> _How to complete this task_:
Your answer must be an exact copy of the records, with no pictures included.

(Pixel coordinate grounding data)

-*-*-

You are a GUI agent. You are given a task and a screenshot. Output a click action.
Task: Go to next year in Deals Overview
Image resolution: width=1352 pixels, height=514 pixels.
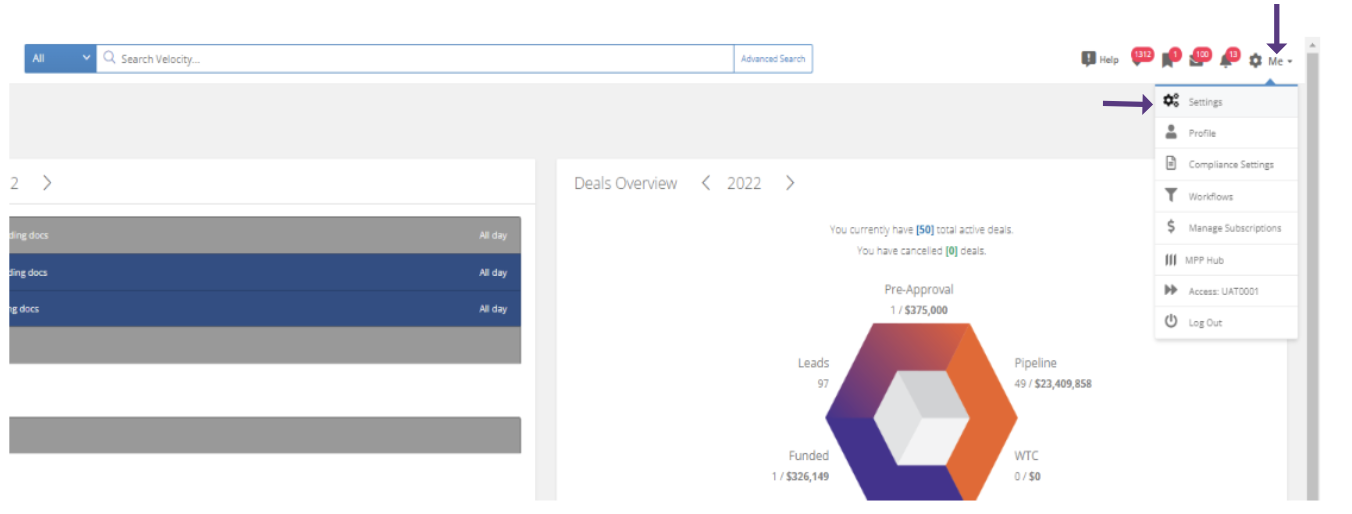tap(790, 183)
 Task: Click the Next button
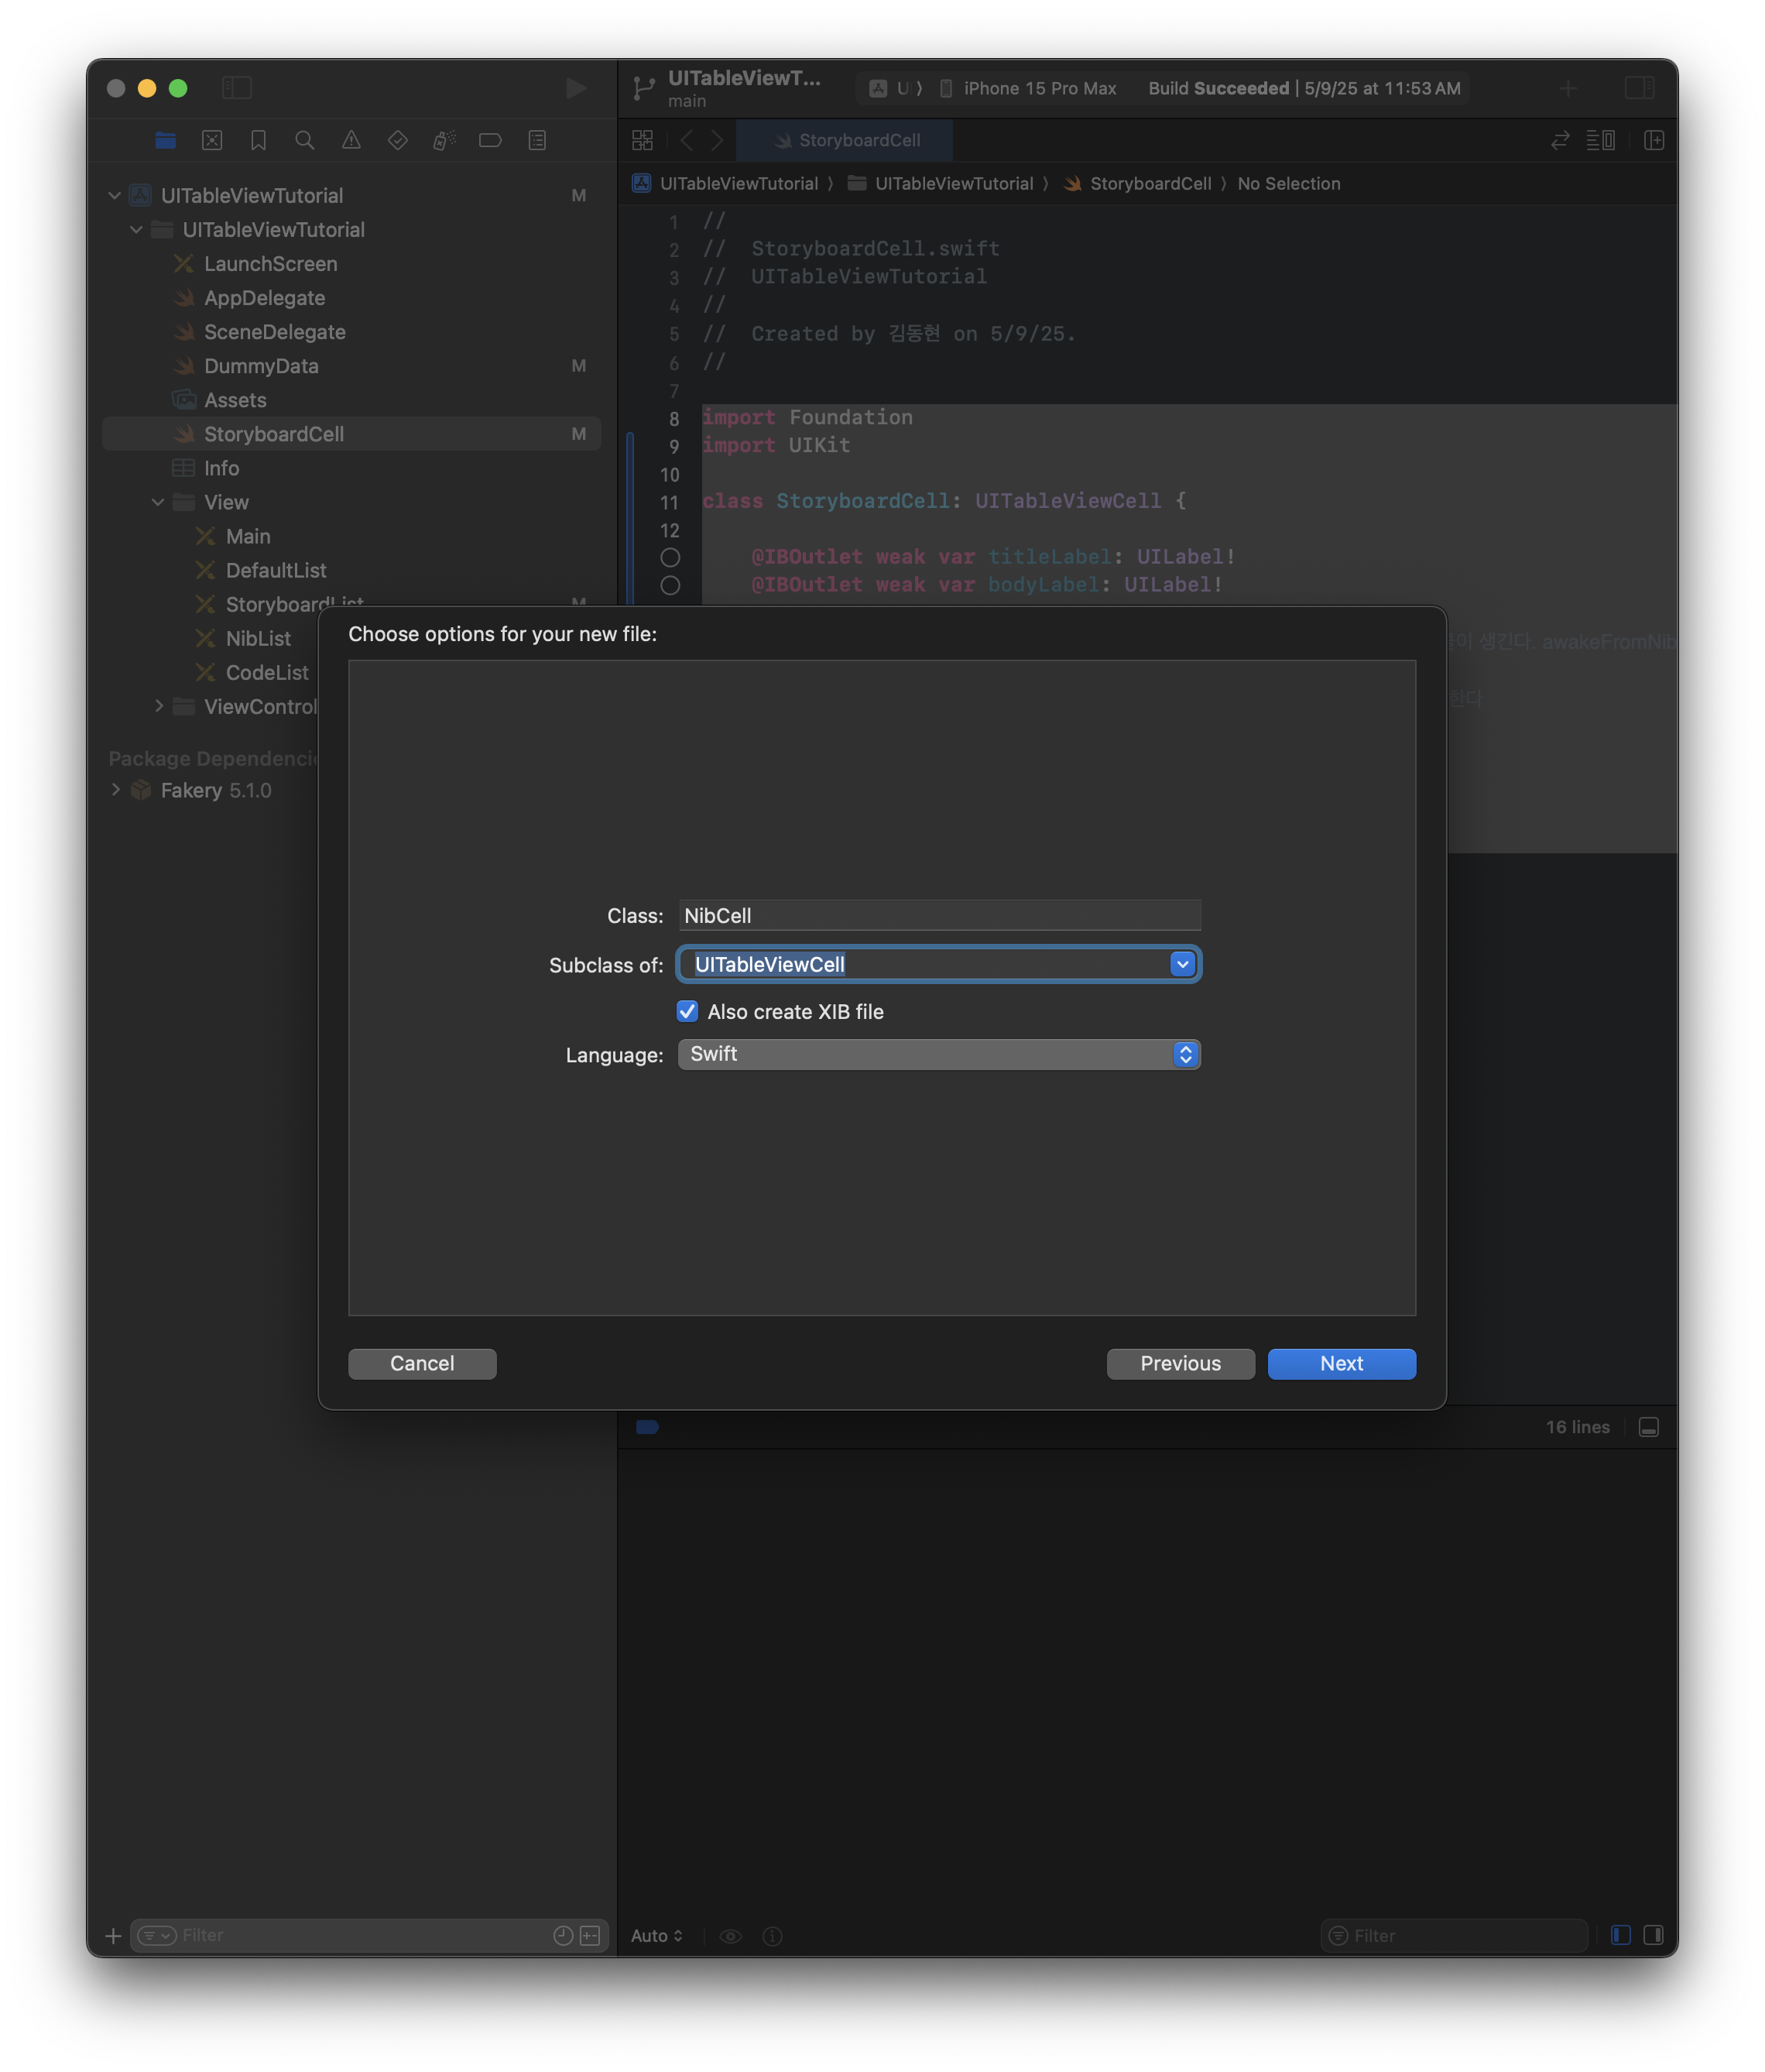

-*-*-

> _Solution for this exercise_:
You are a GUI agent. You are given a task and a screenshot. Output a click action.
Task: Go to next year in Deals Overview
Image resolution: width=1352 pixels, height=514 pixels.
tap(790, 183)
 Task: Click the Next button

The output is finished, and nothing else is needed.